Despite the increase in human knowledge and the progress of scientific research, Mankind progressively realizes that there is still a great distance between biological intelligence and mechanical intelligence. This is why computer systems are usually very passive when the new attacks are being carried out. Therefore, scientific research trying to learn artificial intelligence from the biological system remains important.
With regard to the natural immune system (NIS), an individual depends mainly on the immune system to protect his body from harmful external intrusions. An individual cannot live without this system, even just several days. Based on this consideration, NIS offer an inspiration for mathematical modeling and computer simulation, which leads to the creation of a new research field of computer science called Artificial Immune Systems (AIS). The AISs are a collection of algorithms inspired by the natural immune system that has been applied in many different areas including intrusion detection.
Machine Learning (ML) is a form of Artificial Intelligence. Artificial intelligence (AI) is wide-ranging branch of computer science concerned with building smart machines capable of performing tasks that imitate the human intelligence. ML that provides systems with the ability to automatically learn and improve from data without being explicitly programmed. ML techniques can automatically build the model for intrusion detection based on the training data set, which contains data instances that can be represented using a set of features and corresponding labels.

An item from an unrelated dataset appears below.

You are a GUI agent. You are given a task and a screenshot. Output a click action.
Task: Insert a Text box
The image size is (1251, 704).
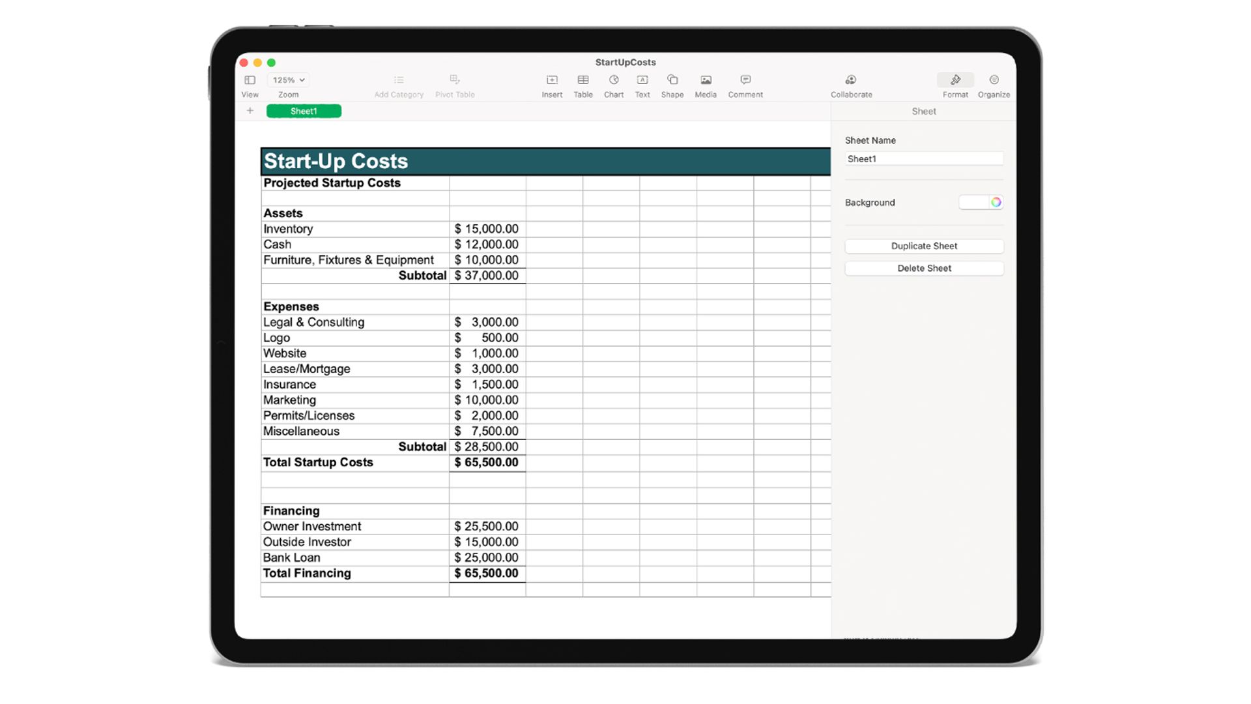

Cloud Computing is rapidly growing computational model. Cloud Computing is the solution of many IT industry problems such as computing overloads and potentially expensive investments in hardware for data processing and backups. It can revolutionarily transform the IT industry, making both software and infrastructure even more effective, by reshaping the designing and purchasing way of the hardware. Cloud computing introduces a framework that allows end users to easily get benefits from the powerful services and applications through Internet. It provides suitable and available network access to a shared aggregation of configurable computing resources (e.g. networks, servers, storage, applications, etc.); as a service on the Internet for achieving computing requests of the end users.
Previously, most institutions set their strategy to deploy their NIDS on dedicated hardware in order to protect computing infrastructures which contains important component from cyber-attacks. However, as a result of the high cost of the security issue and according to the financial cost saving of the Cloud computing such strategy is no longer effective nowadays for small and medium institutions which are conveniently turn into the Cloud computing which provides them the infrastructure, platform and software as services on a pay-per-use basis. The NIDS is introduced as a Service (NIDSaaS) model. The cost of setting up a server, hiring and training system administrators, and installing all the needed applications is mostly eliminated. For NIDS which used rules set for detecting the attacks e.g. Snort, rule revision is another advantage of NIDSaaS. The Cloud provider revise the rule set by creating rules for new attacks and eliminating deserted rules without adding any additional burden on the consumer.
In this thesis, the different techniques used in intrusion detection systems are introduced. The core objective of this thesis is to introduce the signature-based NIDS Snort and improve its performance to discover the new unknown attacks by applying some of the anomaly-based techniques such as the artificial immune system principles and the machine learning technique. Also, Snort as a Software as a Service (NIDSaaS) in the cloud computing is suggested.